LONDON - England - The Prime Minister of Britain has finally come out as an evangelical Christian and has ordered the rest of Britain to embrace his beliefs and moral code.
“Dear Comrades, ahem, I mean fellow parishioners, I am here to preach my evangelical Christian beliefs and push them down your throats whether you like it or not. If you want to live in Britain, you must be a Christian, and it is going to be my mission to force everyone to believe in the Bible, even though there are no factual events written in that book of fiction conceived by multiple writers hundreds of years ago. You see, when I visited Israel, I spoke of my Jewish heritage, when I was in Scotland, I spoke of my Scottish heritage and when I visited Germany I said I was part German, and on and on. Never mind that homosexuality is depicted as worse or equal to bestiality in the Christian Bible, I have pushed for gayness everywhere and introduced gay marriage across Britain which is in fact abhorrent to most Christians and the writing in the Bible. For me you cannot have good values or family without being a Christian, and this is why I am going to force my religion of hypocrisy upon you whether you like it or not. Truth be told, I have no morals and will say anything if it suits me or my agenda, otherwise I would not be your prime minister or a member of parliament. Thank you for listening to my sermon, I’m off to Waitrose to buy a cartload of food that you cannot afford, but you never know, if you pray hard enough to some human constructed deity, you may one day be able to afford a loaf of bread at £8.99. Don’t forget to vote for me in the upcoming election in 2015 you fucking non-Etonion oiks.”

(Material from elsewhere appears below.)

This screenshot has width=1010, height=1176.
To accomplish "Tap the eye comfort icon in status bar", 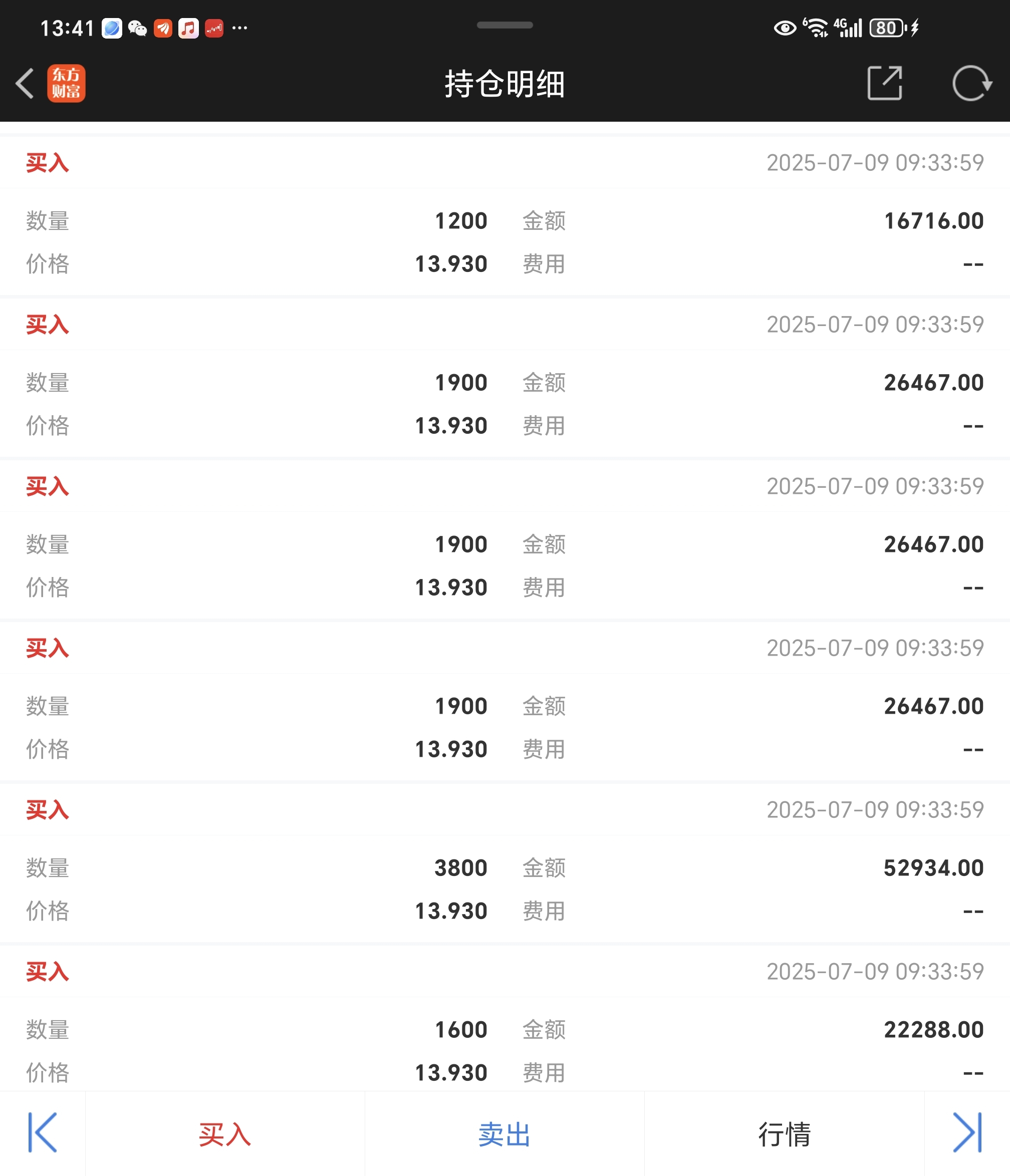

The Prime Minister attended another evangelical Christian event yesterday in a gay bath house in Chichester where the PM even helped clean up the towels at the end of the arduous Christian session.
Don’t forget to send in your evangelical Christian donations to the Tory party so that they can lose the election in style in 2015. Donations should be no less than £50 or your name will be put on a list and you may be visited by David Cameron for a special sermon.